• [Task details]: Collect each line of the records containing the string "computer".

• [Collected data entries]:
* * *

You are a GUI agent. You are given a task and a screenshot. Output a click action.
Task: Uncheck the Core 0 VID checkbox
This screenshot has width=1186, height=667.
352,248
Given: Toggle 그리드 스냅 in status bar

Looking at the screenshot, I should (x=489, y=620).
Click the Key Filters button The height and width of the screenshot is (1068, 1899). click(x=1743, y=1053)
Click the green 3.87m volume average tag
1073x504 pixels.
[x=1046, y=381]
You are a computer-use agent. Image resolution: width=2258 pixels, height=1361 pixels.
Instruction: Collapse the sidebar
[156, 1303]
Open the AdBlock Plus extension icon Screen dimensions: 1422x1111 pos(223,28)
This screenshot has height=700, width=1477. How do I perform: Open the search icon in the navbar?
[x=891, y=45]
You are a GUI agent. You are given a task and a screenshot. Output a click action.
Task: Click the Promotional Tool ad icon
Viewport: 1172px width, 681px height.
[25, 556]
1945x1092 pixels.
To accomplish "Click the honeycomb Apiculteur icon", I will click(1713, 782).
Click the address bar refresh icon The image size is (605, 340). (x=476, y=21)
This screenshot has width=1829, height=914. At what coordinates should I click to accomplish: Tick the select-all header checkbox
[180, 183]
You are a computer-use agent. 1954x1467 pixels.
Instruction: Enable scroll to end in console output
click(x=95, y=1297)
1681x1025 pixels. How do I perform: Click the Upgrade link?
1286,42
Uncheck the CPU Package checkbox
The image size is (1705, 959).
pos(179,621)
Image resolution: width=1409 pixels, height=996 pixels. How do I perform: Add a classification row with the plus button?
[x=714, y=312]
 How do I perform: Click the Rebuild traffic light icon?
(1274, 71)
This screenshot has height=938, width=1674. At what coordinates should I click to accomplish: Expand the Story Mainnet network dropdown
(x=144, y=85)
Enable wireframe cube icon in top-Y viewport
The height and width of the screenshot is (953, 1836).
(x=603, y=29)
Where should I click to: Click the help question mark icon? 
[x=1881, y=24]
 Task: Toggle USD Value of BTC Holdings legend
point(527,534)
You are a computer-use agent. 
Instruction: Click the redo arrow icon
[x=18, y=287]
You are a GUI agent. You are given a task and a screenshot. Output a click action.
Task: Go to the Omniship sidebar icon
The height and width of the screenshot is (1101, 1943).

* * *

• [Problem solution]:
You are a computer-use agent. Image resolution: width=2258 pixels, height=1361 pixels.
You are a computer-use agent. 1954x1467 pixels.
You are a computer-use agent. 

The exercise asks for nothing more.